● **FONTE**
Thomas di Trinidad
Un sorprendente incontro di viaggio con Thomas, a Trinidad: nella vita le lezioni non finiscono mai, di Michele Salvatore - Inviato il 13 gennaio 2004 da Michele Salvatore.
Ero fermo a Trinidad con la barca per fare le solite riparazioni di routine e non. Una o due volte la settimana, prendevo il taxi collettivo per andare a Port Spain, la capitale dell'isola per rimpinguare la cambusa del Gulliver.
Sin dalla prima volta, avevo notato un giovane (di circa 25 anni) senza gambe. Si spostava su una tavola con quattro cuscinetti e al mattino era sempre all'ingresso del mercato del pesce a chiedere l'elemosina. Mi aveva colpito il suo volto: sempre sorridente, sempre solare... Sia che ricevesse qualcosa o no, sorrideva ed aveva una parola per tutti.

● **OBIETTIVO**
Ricopia parola per parola l'intero racconto su Thomas di Trinidad.

[Una sequenza di righe]
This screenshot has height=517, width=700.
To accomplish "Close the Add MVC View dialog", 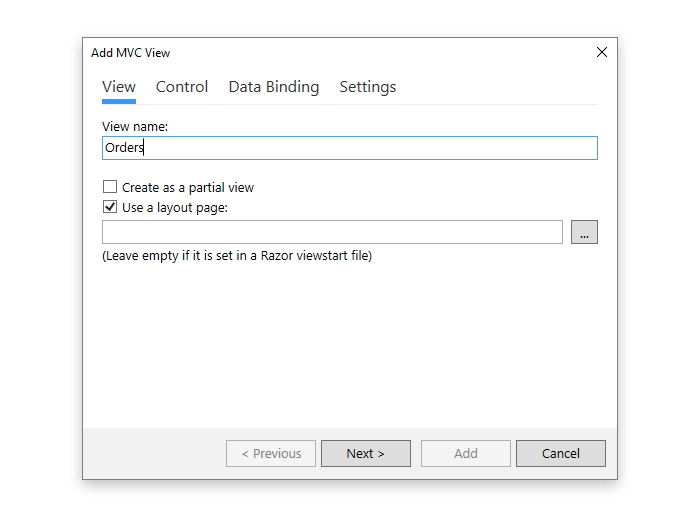I will pos(602,52).
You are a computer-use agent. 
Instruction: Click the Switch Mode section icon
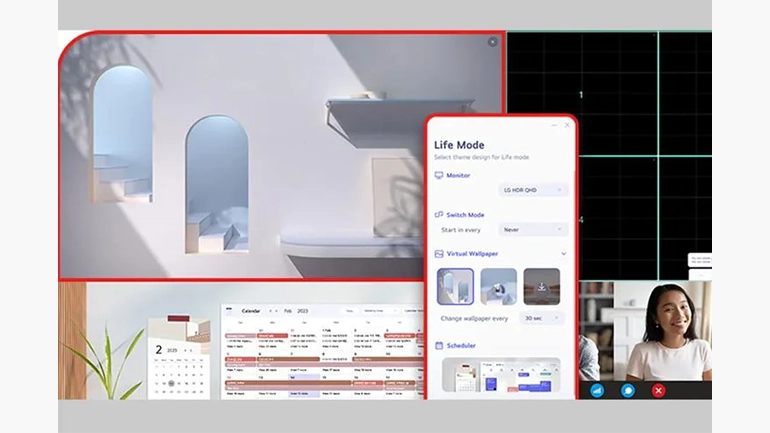[438, 214]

● **SOLUZIONE**
Thomas di Trinidad
Un sorprendente incontro di viaggio con Thomas, a Trinidad: nella vita le lezioni non finiscono mai, di Michele Salvatore - Inviato il 13 gennaio 2004 da Michele Salvatore.
Ero fermo a Trinidad con la barca per fare le solite riparazioni di routine e non. Una o due volte la settimana, prendevo il taxi collettivo per andare a Port Spain, la capitale dell'isola per rimpinguare la cambusa del Gulliver.
Sin dalla prima volta, avevo notato un giovane (di circa 25 anni) senza gambe. Si spostava su una tavola con quattro cuscinetti e al mattino era sempre all'ingresso del mercato del pesce a chiedere l'elemosina. Mi aveva colpito il suo volto: sempre sorridente, sempre solare... Sia che ricevesse qualcosa o no, sorrideva ed aveva una parola per tutti.